Perhaps I'm really arguing against the term 'dynamic friction'; a better term would be 'slipping friction'

If it was up to me, I would rename:

dynamic / kinetic friction -> slip friction or slide friction

static friction -> tractive friction or sticky friction

The terms "dynamic/kinetic vs. static" or often used for frame dependent quantities (like kinetic energy, static force), but the type of friction is frame invariant, as it's based on whether there is relative motion between the material in contact. The current terms also often lead to the wrong reasoning like: "since static forces cannot do work, neither can static friction".

 

[PeroK]

Kinetic friction in slipping does act, but it’s not strong or stable enough to propel you — it just resists sliding a bit.

A force is a force and Newton's third and second laws apply.

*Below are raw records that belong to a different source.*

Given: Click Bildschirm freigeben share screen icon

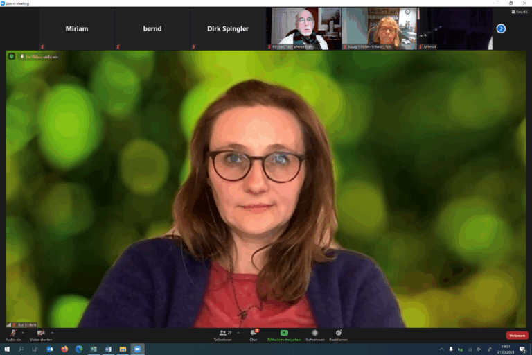Looking at the screenshot, I should (x=284, y=334).
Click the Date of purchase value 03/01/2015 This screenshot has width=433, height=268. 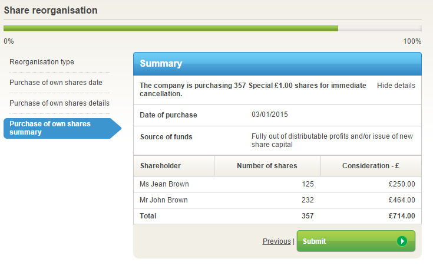[270, 115]

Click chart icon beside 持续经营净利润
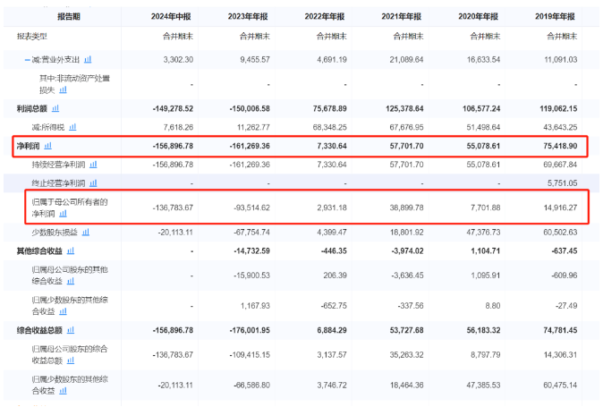pyautogui.click(x=93, y=165)
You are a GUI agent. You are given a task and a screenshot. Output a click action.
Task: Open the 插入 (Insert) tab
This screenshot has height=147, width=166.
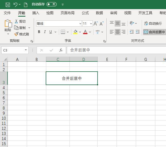(36, 13)
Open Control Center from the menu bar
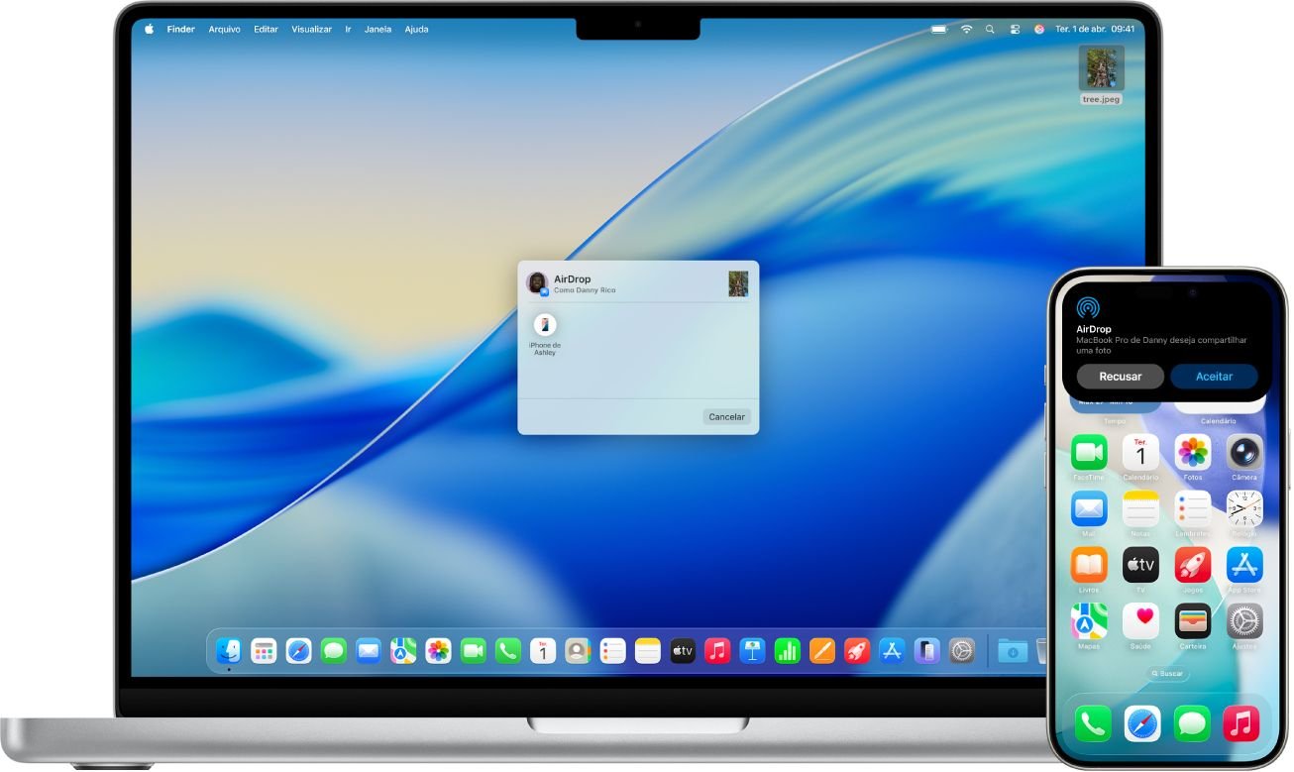This screenshot has height=772, width=1294. (x=1015, y=30)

To walk effectively, you need static friction.

That's true.

 

[sophiecentaur]

That's true.

Hardly "true". Unless , by 'effectively' he means 'perfectly' with maximum acceleration. In many, if not nearly all cases there is some slip which doesn't involve suddenly ceasing to accelerate forwards at all. This is a great example of the false dichotomy between so called static and dynamic friction that people want to worry about.
Whenever a car accelerates, the drive wheels actually have a finite amount of slip but it's small. This is totally unlike a rack and pinion railway locomotive in which the drive wheels are locked to the track until a tooth breaks off!
Also, wheels fixed to the same axle will have to slip when the wheel goes round a bend. Making the distinction is really nonsensical.

 

[A.T.]

Making the distinction is really nonsensical.

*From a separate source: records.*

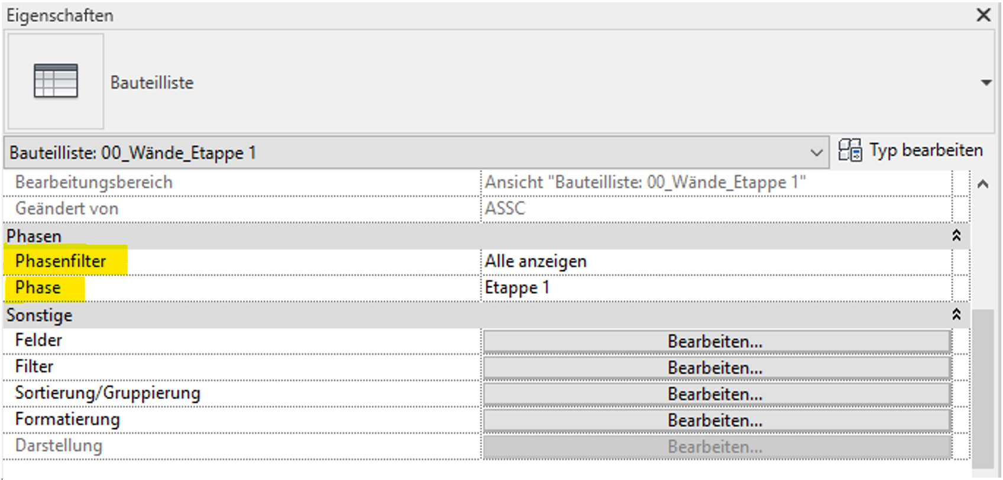This screenshot has height=480, width=1003.
Task: Click the Sonstige section header
Action: click(40, 314)

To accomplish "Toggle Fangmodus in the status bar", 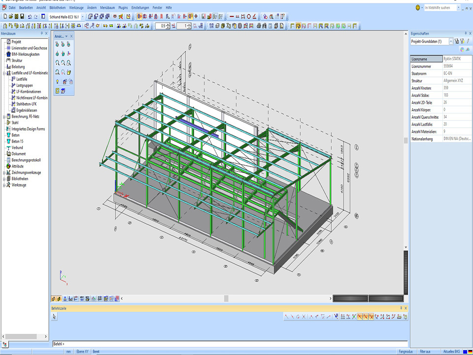I will pyautogui.click(x=405, y=352).
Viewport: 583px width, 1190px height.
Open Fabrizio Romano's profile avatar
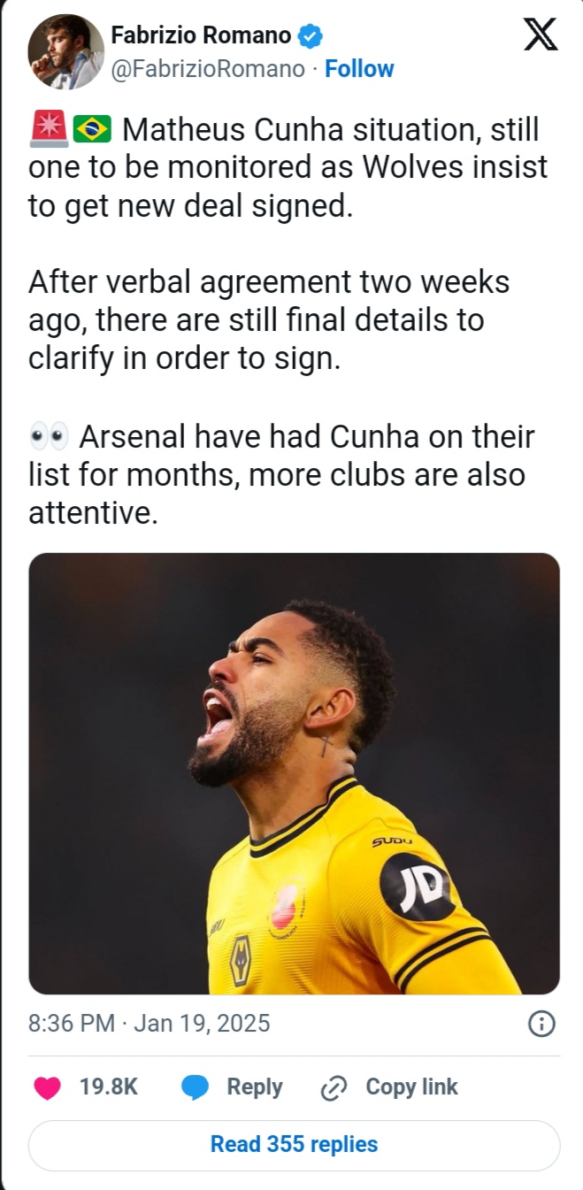pyautogui.click(x=65, y=51)
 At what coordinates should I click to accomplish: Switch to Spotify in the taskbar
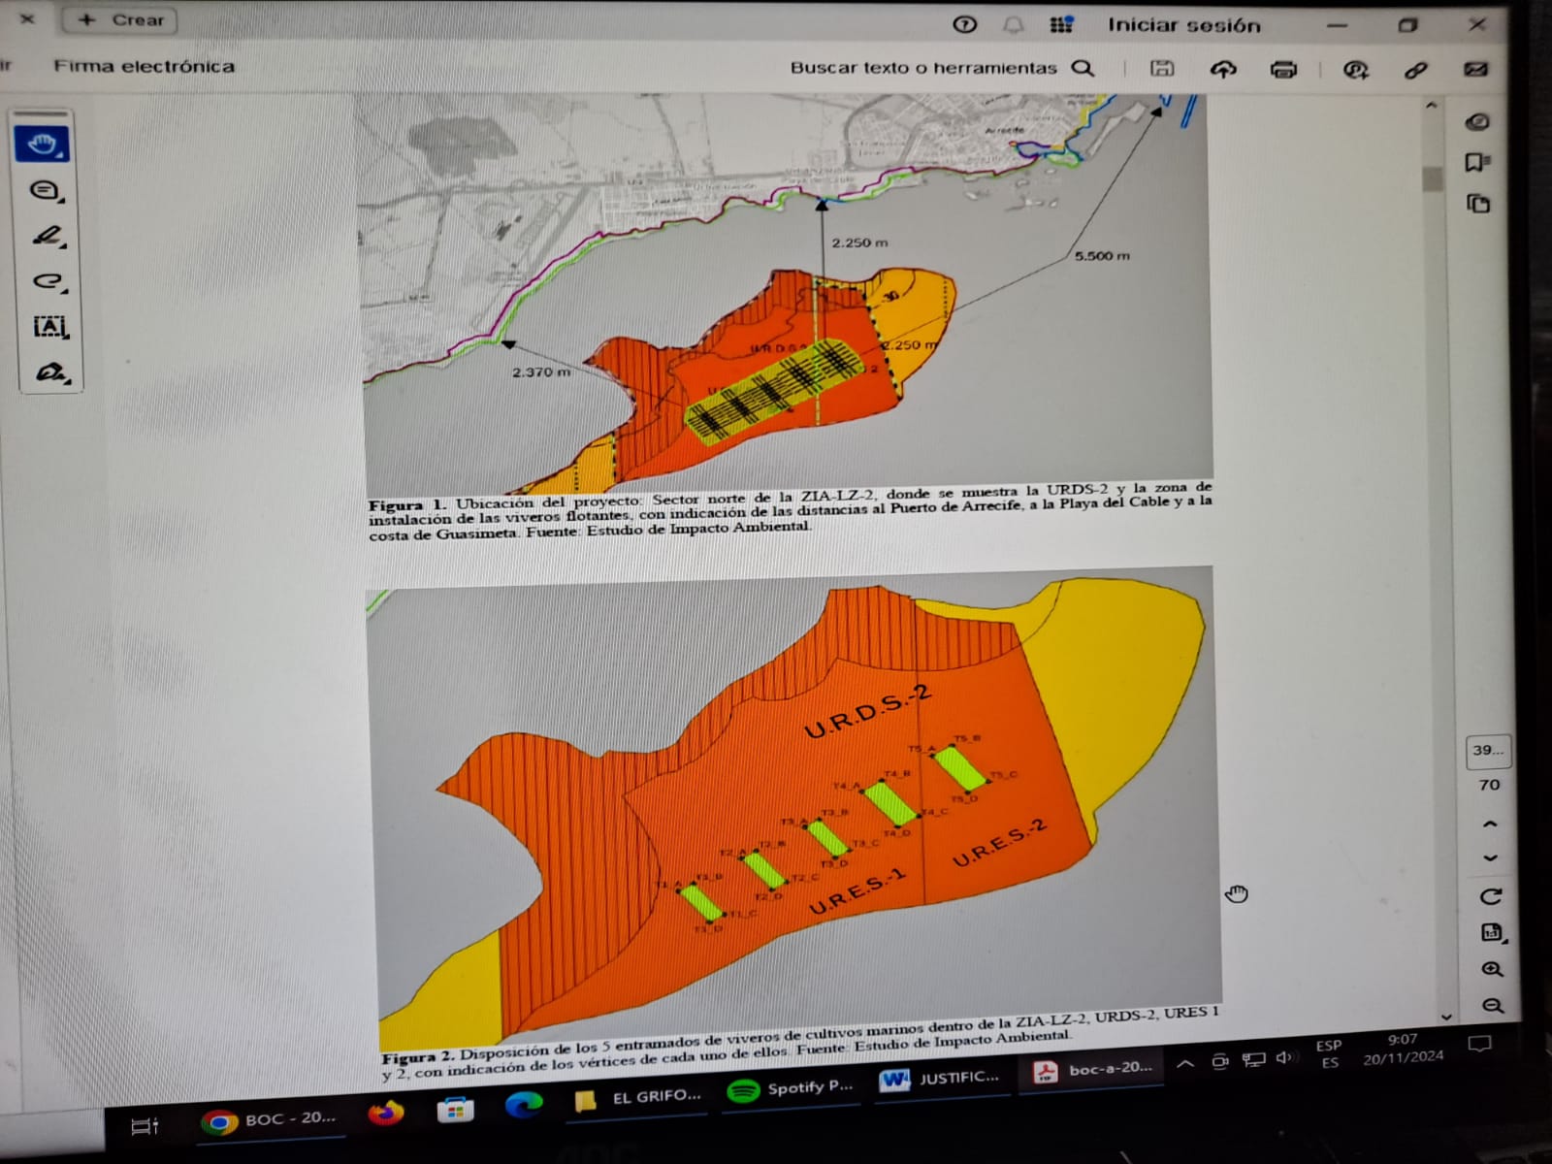point(792,1088)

Your rants are nonsensical. Why the distinction is useful has been explained to you several times.

Whenever a car accelerates, the drive wheels actually have a finite amount of slip but it's small.

That pure static friction is often just an idealization isn't a problem, all of physics is.

This is totally unlike a rack and pinion

It's just a different scale.

 

[sophiecentaur]

. Why the distinction is useful has been explained to you several times.

You appear to understand the Physics behind all this and that's good. But you don't need to be explaining the Physics behind it to me (or any others of us in the know). However, you need to appreciate the common confusion about the importance of the use of those two terms. If it were as straightforward as all that then why are there so many "which is which" posts from confused students? There are many people who want to categorise the 'two forces' (as they seem to se it) as being totally distinct. Those two terms only serve to polarise their view of what they're told.

That pure static friction is often just an idealization isn't a problem, all of physics is.

Of course it is but you are approaching this from the standpoint of someone who doesn't have a problem. A simple term like "slip" could get over the problem and avoid so many questions. You will notice that those questions in PF posts don't come from people like you; that's because you have got it straight and they haven't.